Except you just contradicted yourself.

Nice job missing the point of the video.


----------



## IPLOWSNO (Oct 11, 2008)

No I didn't miss the point of the video!!!

Wasn't it titled Neiges quest for snow!!

But I did forget about the sign lol which way do I go which way do I go!! Maybe that's what got him off his game!!


----------



## Maclawnco (Nov 21, 2002)

Thought everyone plowed with a pusher in both directions?


----------



## KLC99 (Feb 3, 2003)

I got dizzy


----------



## Neige (Jan 29, 2008)

IPLOWSNO;1776868 said:


> No the plowing , err should I say the searching for snow!! Was willy nilly I'll go here no there, dam hit a curb dam hit another!! Dam this thing scrapes . Oops another curb I know I'll speed it up and no one will see it!!
> 
> But that ***** can scrape!!!!


I agree there was not much snow, I believe I mentioned 3/4 of an inch. There had been some blowing so parts had less and other parts had more.
I thought of just chemically plowing it, but the temps were cold, and with the salt shortage I decided to plow. Yes I hit some curbs, nothing that I would reprimand anyone for. It has been several years since I have plowed this account, and I think I did pretty well. Absolutely there were times I was thinking where next to turn, and if I was to do it again I could possibly shave off a few more minuets. What does not show well in the video is that this property is sloped, and is heaved from this years frost, so lots of bumps and shallows. I was so impressed when I was able to see the painted lines of the stalls after my pass. Usually with the snow tires on our loaders, after we drive over the scrape the tires pull up snow left behind. With this plow I barely saw any of this.
Lastly I sped up the video to keep it from boring most of you.


----------



## Neige (Jan 29, 2008)

potskie;1776871 said:


> No he sped it up to hide the sign he hit and spun around  Question is did it get put back.
> 
> That was interesting to watch because I actually learned more about cleaning up tiny snow falls with a pusher more than I did the plow.

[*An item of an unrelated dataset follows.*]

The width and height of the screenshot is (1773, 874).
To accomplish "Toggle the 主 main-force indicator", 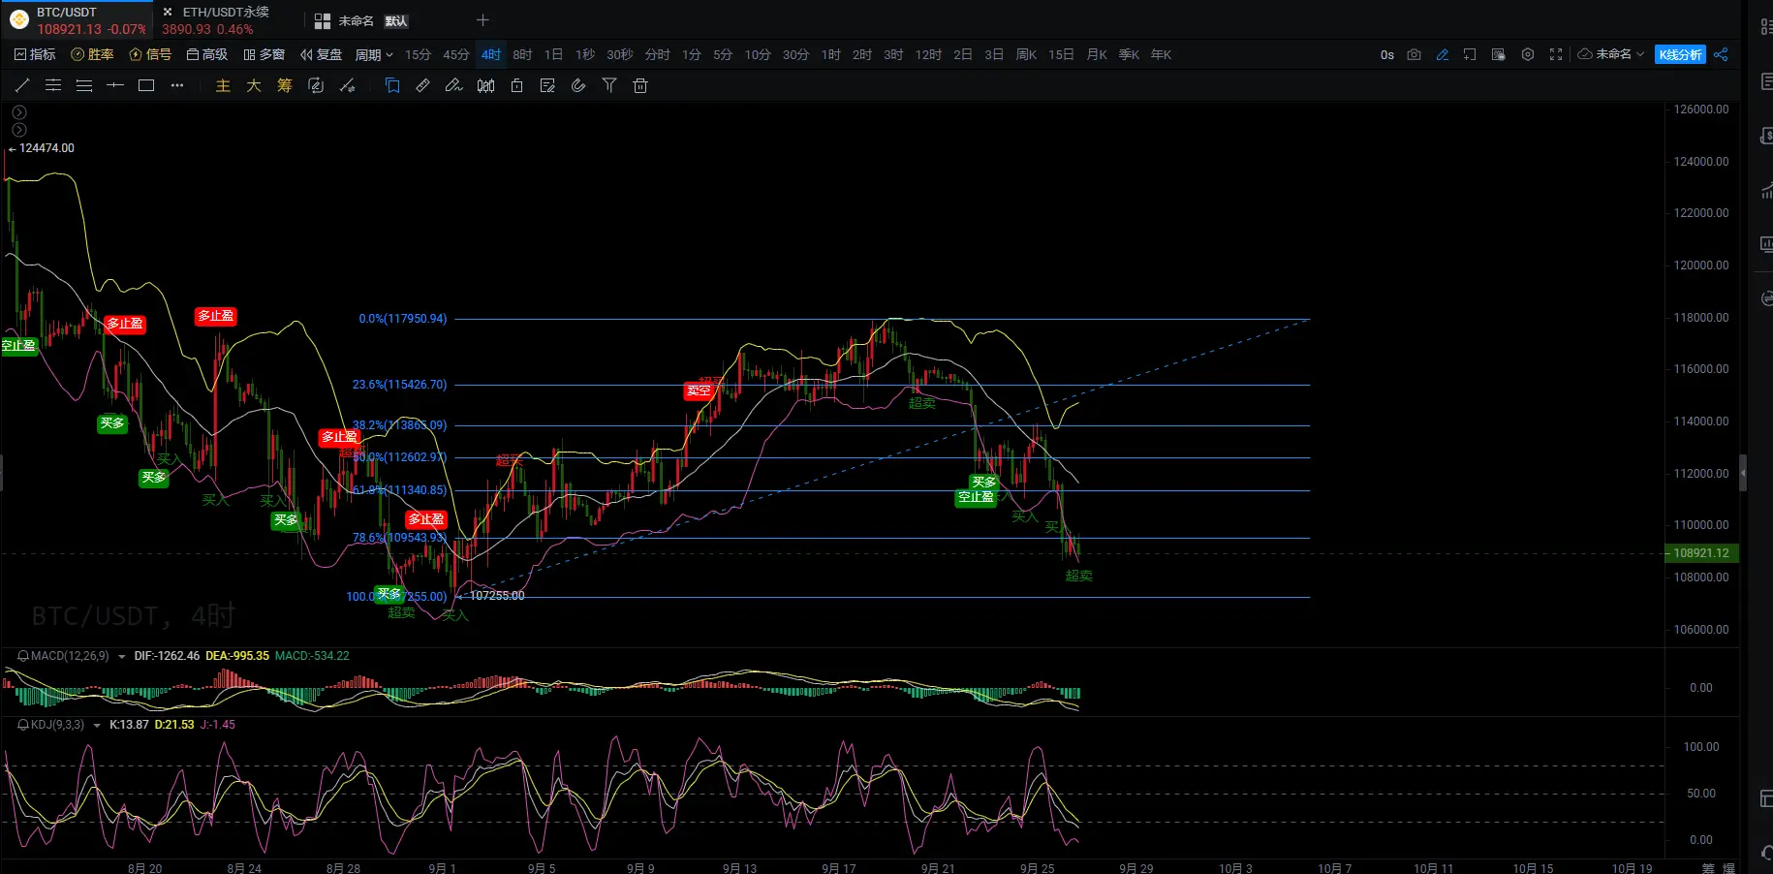I will 223,86.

Ha ha no I did not, those signs we to close to begin with, now they are just right


----------



## GMC Driver (Sep 9, 2005)

Nice job Paul - the Livebox is impressive.

Not too much out there more efficient than a wheel loader. The one we use with a 16` has proven to be the most versatile and efficient equipment we`ve ever used for the site locations it`s located. Impressive to see the scraping ability in your video - because none of these lots are flat and smooth. The wider the pusher, the more apparent that becomes.


----------



## Neige (Jan 29, 2008)

Mark Oomkes;1776850 said:


> Now I'm motion sick and impressed.
> 
> I'd actually like to see it in real time, to try to get the pattern understood better. Very, very efficient.
> 
> Oh, and the Liveboxx was cool too.


Here you go Mark, just for you.


----------



## IPLOWSNO (Oct 11, 2008)

Haha I'm just busting your balls Neige, anyone can run a loader . You just get better when you do it all the time. I'm actually plowing to get out of it I like it so much.

When I'm plowing it's snowing like a ***** and at night which makes it worse salt doesn't work at night as well,

I know what you mean when you say the tires pick the crap back up as you go by,

Try having 20 spotters rigs and actual road tractors buzzing around you,

No sooner am I done and they take my pristine lot into looks like I wasn't even there!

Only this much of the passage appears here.